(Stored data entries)

□ □ □ □ □ □ □

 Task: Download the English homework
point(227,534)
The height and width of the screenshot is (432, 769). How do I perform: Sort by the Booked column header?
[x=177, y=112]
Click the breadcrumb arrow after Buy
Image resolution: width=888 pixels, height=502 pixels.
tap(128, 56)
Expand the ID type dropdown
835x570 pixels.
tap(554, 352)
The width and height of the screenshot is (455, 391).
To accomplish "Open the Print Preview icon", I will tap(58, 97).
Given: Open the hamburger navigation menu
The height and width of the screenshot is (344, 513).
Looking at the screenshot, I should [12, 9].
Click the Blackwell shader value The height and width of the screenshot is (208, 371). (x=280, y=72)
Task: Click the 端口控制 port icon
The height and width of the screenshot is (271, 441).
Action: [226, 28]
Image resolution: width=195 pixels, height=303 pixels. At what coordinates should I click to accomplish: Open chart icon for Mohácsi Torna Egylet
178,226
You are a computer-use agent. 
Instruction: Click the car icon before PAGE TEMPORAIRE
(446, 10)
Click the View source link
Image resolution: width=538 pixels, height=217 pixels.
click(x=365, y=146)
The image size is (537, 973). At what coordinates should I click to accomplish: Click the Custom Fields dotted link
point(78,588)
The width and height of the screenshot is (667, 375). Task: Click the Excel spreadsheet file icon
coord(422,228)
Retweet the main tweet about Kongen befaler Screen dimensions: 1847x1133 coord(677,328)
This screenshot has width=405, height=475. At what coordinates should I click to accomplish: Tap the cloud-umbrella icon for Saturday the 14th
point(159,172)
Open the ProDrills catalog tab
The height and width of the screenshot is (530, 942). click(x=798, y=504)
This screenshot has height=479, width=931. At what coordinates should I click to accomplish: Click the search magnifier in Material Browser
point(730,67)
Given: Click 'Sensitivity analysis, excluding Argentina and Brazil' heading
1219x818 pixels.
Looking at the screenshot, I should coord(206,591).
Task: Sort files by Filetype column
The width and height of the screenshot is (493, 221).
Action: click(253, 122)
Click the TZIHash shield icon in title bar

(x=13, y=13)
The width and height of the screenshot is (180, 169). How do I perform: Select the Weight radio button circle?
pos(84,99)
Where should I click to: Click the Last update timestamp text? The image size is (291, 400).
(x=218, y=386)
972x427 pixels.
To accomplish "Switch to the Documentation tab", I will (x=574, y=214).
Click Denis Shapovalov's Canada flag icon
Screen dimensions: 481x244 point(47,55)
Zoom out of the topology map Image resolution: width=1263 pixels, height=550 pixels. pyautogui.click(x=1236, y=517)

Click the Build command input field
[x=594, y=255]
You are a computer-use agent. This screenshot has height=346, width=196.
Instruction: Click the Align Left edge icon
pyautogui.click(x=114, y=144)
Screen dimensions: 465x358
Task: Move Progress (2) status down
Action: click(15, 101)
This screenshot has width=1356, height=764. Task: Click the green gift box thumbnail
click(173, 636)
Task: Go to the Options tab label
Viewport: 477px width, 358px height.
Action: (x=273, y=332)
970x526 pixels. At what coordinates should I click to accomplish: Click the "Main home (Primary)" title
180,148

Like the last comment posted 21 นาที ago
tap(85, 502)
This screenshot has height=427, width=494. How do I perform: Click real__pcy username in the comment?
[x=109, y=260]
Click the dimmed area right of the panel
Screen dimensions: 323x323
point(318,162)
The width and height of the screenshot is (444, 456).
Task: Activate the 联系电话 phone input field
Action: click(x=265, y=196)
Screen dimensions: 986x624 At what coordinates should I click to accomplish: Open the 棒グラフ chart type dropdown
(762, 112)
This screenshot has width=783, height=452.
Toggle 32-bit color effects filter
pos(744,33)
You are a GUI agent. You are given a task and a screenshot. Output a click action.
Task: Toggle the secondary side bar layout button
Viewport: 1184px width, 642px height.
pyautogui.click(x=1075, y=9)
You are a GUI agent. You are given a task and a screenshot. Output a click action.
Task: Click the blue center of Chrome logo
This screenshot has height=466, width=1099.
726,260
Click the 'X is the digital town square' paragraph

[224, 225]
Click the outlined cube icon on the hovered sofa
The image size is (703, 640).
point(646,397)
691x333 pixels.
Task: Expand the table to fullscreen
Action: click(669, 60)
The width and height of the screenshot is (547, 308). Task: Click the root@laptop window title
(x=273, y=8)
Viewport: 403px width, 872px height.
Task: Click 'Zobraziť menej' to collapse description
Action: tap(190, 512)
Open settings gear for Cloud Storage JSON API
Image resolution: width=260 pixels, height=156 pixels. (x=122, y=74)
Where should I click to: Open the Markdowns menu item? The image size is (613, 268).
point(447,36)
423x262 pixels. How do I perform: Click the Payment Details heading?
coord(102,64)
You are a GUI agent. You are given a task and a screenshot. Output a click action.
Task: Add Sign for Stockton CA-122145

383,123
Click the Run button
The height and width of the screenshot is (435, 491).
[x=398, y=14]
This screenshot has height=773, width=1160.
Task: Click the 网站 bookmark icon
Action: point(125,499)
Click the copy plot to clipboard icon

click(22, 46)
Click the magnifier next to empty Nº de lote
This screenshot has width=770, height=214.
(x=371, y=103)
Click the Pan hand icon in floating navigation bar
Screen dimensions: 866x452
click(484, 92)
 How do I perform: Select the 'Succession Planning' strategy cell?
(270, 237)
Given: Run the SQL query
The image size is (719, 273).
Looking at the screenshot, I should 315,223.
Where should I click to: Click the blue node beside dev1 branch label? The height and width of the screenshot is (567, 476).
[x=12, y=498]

□ □ □ □ □ □ □

Each line from the one holding "Given: Run the SQL query" through the last line of the data is to be transcribed exactly, with nothing else added.

Given: Run the SQL query
The image size is (719, 273).
Looking at the screenshot, I should 315,223.
Where should I click to: Click the blue node beside dev1 branch label? The height and width of the screenshot is (567, 476).
[x=12, y=498]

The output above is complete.